PROBLEM TO SOLVE
Given the records below, would you repeat exactly the lines that begin at the one containing "720x379 pixels." and end at the one containing "Select the brown", inclusive?

PROVIDED DATA

········

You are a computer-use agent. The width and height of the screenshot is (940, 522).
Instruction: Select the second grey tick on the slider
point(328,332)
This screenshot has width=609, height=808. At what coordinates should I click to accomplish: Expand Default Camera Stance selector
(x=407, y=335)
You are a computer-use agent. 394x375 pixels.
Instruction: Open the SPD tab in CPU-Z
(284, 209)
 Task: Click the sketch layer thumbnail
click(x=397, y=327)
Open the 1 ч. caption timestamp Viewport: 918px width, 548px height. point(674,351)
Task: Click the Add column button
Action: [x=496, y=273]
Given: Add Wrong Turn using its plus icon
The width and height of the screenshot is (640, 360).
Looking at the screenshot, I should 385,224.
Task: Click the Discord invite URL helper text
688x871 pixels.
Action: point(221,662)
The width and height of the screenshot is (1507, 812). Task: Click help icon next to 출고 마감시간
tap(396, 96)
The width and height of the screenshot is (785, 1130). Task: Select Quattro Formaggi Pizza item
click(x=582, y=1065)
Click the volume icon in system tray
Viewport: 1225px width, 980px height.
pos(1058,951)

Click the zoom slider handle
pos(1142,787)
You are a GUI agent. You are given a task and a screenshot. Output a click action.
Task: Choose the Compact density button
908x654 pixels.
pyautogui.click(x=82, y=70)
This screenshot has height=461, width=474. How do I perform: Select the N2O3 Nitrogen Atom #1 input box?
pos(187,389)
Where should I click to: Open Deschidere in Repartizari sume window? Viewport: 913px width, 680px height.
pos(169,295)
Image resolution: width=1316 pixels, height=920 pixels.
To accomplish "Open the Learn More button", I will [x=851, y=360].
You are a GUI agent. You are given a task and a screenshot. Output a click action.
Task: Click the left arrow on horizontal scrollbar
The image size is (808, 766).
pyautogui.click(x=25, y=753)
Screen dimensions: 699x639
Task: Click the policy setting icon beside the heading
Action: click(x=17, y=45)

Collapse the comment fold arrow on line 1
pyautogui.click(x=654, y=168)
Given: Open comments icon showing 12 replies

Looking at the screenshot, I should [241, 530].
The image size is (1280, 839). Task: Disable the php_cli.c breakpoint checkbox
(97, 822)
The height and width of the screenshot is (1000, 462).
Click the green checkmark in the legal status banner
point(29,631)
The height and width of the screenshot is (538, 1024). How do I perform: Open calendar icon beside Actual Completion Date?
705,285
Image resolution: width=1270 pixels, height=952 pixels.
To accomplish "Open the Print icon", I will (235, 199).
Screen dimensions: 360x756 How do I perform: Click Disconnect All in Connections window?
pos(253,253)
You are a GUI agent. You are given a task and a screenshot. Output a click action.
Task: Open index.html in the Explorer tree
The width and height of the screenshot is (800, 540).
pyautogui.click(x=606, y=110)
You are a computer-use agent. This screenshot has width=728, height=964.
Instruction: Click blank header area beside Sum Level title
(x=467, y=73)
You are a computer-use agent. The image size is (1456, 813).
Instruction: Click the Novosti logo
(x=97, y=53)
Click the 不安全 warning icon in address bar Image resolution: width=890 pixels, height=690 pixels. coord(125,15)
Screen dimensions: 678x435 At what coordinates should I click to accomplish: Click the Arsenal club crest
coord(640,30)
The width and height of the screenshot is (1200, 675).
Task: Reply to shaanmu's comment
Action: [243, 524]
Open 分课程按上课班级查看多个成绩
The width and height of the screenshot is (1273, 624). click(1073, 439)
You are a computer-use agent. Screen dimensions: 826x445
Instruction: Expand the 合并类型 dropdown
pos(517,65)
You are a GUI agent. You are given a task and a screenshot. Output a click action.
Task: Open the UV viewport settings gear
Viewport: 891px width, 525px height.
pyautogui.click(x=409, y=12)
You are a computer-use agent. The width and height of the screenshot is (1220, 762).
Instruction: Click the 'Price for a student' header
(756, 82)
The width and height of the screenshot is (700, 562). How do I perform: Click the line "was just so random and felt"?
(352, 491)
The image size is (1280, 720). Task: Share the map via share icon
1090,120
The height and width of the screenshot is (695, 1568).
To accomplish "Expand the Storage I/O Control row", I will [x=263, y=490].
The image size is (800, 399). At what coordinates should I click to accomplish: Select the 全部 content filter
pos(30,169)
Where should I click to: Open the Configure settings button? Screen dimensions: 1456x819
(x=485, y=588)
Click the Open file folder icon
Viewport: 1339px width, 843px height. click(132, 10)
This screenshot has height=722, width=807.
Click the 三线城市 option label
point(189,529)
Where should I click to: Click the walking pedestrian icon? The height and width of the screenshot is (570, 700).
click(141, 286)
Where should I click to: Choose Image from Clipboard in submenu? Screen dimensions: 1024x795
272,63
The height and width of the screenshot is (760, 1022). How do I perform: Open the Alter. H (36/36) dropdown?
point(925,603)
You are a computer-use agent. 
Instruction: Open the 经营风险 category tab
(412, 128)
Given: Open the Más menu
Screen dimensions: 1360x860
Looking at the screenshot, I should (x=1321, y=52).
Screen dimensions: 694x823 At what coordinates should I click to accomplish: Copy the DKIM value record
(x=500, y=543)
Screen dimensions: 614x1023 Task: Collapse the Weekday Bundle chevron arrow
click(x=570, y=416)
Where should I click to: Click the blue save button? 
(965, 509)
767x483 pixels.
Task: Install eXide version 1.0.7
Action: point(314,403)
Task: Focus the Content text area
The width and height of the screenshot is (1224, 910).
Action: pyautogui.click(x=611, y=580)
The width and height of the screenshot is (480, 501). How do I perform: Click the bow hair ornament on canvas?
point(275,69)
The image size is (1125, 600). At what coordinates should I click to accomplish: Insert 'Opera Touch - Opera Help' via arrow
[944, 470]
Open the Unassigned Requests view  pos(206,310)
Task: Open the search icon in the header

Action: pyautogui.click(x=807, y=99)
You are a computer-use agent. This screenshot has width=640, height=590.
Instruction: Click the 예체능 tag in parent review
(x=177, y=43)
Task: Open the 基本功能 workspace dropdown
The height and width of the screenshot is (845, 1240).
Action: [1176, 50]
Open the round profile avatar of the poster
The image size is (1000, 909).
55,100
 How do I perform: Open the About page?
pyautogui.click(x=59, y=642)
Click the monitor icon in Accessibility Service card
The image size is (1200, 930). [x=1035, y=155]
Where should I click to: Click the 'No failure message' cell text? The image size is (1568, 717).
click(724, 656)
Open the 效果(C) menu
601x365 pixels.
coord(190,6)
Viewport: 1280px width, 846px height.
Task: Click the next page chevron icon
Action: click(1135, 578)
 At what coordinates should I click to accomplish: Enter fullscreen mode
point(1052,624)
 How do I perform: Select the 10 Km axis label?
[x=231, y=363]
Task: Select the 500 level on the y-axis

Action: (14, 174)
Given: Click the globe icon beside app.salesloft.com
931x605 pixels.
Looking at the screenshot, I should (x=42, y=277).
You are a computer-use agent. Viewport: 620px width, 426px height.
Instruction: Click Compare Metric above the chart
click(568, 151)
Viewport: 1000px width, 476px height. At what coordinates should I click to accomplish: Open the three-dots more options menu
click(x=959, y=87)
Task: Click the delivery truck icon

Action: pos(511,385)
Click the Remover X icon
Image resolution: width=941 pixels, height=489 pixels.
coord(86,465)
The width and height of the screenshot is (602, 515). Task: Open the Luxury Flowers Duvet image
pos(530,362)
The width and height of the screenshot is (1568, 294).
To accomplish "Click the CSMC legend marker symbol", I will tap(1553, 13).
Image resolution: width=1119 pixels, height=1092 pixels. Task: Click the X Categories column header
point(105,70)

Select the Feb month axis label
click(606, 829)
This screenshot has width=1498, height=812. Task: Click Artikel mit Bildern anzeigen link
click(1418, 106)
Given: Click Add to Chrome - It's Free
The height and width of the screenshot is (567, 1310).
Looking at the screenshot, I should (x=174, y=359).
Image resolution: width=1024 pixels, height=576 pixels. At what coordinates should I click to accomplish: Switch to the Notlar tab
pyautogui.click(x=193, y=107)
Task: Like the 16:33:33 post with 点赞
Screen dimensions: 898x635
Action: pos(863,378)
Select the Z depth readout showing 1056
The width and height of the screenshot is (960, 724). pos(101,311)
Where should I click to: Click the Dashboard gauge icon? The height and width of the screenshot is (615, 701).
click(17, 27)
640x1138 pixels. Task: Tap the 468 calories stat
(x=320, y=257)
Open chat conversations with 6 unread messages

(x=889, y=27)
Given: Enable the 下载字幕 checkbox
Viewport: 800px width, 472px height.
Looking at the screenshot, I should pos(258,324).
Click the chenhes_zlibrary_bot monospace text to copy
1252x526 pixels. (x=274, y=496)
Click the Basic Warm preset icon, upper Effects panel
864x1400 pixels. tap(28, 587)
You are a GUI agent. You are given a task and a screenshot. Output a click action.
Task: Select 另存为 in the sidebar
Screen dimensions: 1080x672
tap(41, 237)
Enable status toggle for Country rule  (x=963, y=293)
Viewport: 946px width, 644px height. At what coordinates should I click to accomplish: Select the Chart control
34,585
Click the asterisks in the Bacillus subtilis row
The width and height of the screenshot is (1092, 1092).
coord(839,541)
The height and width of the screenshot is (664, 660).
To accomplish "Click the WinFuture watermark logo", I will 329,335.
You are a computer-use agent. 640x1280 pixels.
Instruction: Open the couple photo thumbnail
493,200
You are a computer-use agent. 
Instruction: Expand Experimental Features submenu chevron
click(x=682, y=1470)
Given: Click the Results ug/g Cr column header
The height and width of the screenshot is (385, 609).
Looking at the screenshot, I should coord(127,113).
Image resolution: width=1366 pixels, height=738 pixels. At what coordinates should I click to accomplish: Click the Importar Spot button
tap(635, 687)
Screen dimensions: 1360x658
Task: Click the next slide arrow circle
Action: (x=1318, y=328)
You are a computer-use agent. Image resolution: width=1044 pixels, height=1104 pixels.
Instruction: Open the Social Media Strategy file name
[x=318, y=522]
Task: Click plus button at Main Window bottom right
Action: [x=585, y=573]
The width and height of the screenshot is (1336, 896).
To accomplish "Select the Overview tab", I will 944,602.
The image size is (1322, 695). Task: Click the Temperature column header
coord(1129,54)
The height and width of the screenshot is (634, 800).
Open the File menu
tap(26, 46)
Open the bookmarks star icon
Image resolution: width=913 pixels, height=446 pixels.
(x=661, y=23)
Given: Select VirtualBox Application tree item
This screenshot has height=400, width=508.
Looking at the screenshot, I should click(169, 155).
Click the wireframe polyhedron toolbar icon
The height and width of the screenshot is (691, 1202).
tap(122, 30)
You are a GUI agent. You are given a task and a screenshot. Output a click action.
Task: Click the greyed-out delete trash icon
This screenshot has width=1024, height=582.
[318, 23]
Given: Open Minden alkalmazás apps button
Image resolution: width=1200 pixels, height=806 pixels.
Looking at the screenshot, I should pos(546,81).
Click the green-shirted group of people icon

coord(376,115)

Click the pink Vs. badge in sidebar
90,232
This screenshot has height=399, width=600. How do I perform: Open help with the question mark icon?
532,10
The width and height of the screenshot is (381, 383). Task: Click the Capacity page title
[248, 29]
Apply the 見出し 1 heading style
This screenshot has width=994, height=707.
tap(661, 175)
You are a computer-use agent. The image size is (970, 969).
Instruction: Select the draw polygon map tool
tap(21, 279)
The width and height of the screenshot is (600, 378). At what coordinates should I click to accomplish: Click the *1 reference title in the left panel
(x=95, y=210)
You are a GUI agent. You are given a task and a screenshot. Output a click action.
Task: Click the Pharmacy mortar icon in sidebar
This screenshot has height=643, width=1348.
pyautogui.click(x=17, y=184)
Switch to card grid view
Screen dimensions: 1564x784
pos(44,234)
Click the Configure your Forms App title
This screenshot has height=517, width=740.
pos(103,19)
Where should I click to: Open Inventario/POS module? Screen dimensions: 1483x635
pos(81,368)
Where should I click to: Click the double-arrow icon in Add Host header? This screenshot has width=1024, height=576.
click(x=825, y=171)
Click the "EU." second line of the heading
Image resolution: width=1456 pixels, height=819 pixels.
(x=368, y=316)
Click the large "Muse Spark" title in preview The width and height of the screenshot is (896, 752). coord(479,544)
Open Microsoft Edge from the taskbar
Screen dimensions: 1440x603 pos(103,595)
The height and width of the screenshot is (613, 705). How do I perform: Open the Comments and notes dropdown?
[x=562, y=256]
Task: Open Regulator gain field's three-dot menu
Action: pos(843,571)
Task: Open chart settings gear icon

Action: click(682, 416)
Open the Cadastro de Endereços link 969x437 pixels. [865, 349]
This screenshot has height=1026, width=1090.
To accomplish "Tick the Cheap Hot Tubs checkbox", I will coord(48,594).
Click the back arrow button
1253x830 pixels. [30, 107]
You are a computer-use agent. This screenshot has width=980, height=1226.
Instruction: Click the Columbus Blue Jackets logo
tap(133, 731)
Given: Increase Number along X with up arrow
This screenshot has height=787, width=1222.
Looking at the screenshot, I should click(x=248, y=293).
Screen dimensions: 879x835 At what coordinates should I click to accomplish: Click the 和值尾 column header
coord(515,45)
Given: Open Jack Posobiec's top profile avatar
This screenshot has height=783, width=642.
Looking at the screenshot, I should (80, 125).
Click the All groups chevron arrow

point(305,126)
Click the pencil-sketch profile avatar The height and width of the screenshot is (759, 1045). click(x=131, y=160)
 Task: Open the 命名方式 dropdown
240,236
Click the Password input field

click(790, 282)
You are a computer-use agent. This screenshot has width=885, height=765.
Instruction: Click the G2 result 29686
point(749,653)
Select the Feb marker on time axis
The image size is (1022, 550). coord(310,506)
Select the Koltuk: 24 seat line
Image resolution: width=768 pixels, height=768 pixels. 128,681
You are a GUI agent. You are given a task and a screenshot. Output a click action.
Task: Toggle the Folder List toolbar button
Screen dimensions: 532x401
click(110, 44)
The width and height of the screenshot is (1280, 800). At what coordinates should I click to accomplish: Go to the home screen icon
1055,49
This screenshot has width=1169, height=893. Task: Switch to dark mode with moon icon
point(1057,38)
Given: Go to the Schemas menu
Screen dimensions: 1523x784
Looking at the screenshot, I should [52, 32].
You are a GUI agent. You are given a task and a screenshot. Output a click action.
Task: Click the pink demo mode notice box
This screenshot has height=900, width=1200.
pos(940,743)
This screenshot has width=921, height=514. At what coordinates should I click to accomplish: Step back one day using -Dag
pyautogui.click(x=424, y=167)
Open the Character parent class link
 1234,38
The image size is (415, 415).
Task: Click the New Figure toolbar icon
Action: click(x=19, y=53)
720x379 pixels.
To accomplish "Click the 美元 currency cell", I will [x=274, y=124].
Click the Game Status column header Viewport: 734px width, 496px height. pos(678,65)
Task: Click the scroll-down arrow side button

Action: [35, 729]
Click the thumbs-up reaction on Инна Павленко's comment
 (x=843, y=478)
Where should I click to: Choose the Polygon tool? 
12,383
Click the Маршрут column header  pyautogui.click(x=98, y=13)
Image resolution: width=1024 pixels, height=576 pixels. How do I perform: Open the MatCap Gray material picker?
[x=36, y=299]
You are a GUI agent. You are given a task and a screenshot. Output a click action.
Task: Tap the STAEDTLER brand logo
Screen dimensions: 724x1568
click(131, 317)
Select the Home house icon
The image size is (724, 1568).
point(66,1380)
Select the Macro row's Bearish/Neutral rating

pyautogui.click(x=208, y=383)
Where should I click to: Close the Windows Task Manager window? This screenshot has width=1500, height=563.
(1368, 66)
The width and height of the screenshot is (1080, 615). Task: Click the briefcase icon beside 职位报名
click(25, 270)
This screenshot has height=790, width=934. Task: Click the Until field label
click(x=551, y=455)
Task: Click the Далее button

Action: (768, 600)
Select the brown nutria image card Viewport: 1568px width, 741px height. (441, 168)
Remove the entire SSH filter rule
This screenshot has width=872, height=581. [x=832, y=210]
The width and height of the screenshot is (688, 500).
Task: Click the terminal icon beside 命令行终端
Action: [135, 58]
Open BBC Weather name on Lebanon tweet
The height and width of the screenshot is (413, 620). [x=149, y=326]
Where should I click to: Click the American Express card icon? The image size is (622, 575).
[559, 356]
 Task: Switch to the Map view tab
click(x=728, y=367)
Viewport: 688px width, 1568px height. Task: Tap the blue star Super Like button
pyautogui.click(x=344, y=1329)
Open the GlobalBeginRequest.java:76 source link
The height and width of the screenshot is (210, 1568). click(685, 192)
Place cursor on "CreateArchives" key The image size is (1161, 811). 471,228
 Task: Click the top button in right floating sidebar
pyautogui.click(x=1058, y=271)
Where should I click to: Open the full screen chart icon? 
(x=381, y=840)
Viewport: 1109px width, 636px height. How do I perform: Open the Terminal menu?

········

RESULT FOR THIS TASK
720x379 pixels.
To accomplish "Click the 美元 currency cell", I will [x=274, y=124].
Click the Game Status column header Viewport: 734px width, 496px height. pos(678,65)
Task: Click the scroll-down arrow side button

Action: [35, 729]
Click the thumbs-up reaction on Инна Павленко's comment
 (x=843, y=478)
Where should I click to: Choose the Polygon tool? 
12,383
Click the Маршрут column header  pyautogui.click(x=98, y=13)
Image resolution: width=1024 pixels, height=576 pixels. How do I perform: Open the MatCap Gray material picker?
[x=36, y=299]
You are a GUI agent. You are given a task and a screenshot. Output a click action.
Task: Tap the STAEDTLER brand logo
Screen dimensions: 724x1568
click(131, 317)
Select the Home house icon
The image size is (724, 1568).
point(66,1380)
Select the Macro row's Bearish/Neutral rating

pyautogui.click(x=208, y=383)
Where should I click to: Close the Windows Task Manager window? This screenshot has width=1500, height=563.
(1368, 66)
The width and height of the screenshot is (1080, 615). Task: Click the briefcase icon beside 职位报名
click(25, 270)
This screenshot has height=790, width=934. Task: Click the Until field label
click(x=551, y=455)
Task: Click the Далее button

Action: (768, 600)
Select the brown nutria image card Viewport: 1568px width, 741px height. (441, 168)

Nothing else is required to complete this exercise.